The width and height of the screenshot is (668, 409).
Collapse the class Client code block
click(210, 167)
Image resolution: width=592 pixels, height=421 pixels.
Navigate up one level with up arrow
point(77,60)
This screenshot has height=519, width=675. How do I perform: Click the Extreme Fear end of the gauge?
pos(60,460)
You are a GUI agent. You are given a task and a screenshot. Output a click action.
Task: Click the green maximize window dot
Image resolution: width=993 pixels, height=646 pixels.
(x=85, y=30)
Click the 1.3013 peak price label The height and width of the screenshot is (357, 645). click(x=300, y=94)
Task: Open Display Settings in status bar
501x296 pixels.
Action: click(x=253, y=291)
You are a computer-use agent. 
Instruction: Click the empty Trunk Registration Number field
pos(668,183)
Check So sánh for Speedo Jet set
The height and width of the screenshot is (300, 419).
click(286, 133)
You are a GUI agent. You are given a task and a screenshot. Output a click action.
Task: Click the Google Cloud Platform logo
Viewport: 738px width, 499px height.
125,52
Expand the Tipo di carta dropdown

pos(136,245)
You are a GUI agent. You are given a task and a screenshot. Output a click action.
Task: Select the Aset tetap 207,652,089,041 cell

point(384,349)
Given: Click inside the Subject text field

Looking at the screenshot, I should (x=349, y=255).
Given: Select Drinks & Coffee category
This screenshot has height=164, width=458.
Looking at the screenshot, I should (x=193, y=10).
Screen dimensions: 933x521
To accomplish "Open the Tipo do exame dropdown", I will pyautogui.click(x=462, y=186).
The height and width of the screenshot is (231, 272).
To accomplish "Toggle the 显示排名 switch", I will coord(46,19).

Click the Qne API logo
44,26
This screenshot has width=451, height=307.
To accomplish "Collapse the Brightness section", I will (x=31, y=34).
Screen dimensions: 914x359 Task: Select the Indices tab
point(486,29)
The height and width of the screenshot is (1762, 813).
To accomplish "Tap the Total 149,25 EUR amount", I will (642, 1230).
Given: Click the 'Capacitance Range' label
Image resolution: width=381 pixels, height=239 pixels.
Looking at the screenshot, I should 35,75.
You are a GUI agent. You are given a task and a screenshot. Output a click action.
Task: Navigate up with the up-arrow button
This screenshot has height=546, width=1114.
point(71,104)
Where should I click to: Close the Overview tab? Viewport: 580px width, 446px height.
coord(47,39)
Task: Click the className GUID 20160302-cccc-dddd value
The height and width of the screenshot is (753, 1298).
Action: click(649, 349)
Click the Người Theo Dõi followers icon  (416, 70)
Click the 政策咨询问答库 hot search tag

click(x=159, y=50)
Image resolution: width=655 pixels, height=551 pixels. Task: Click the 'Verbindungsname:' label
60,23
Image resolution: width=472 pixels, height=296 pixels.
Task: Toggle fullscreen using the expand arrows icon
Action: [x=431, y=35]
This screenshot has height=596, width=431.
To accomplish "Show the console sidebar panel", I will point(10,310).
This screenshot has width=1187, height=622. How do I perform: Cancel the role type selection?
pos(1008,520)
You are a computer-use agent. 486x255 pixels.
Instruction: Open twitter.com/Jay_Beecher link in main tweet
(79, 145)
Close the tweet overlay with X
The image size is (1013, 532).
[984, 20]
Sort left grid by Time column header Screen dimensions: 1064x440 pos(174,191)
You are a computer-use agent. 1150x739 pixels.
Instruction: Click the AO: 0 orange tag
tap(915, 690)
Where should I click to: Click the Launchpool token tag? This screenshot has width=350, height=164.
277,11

_ _ _

### Work instructions
Across the data above, how many lines carry the word "computer"? Only the number is needed.

### Answer for this exercise
3